Data section section start

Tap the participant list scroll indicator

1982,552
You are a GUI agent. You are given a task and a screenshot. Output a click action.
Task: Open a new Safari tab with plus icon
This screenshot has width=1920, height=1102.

Data section section end

Task directions:
A word-for-word restatement of all the records is required.

Solution for this problem:
Tap the participant list scroll indicator

1982,552
You are a GUI agent. You are given a task and a screenshot. Output a click action.
Task: Open a new Safari tab with plus icon
This screenshot has width=1920, height=1102.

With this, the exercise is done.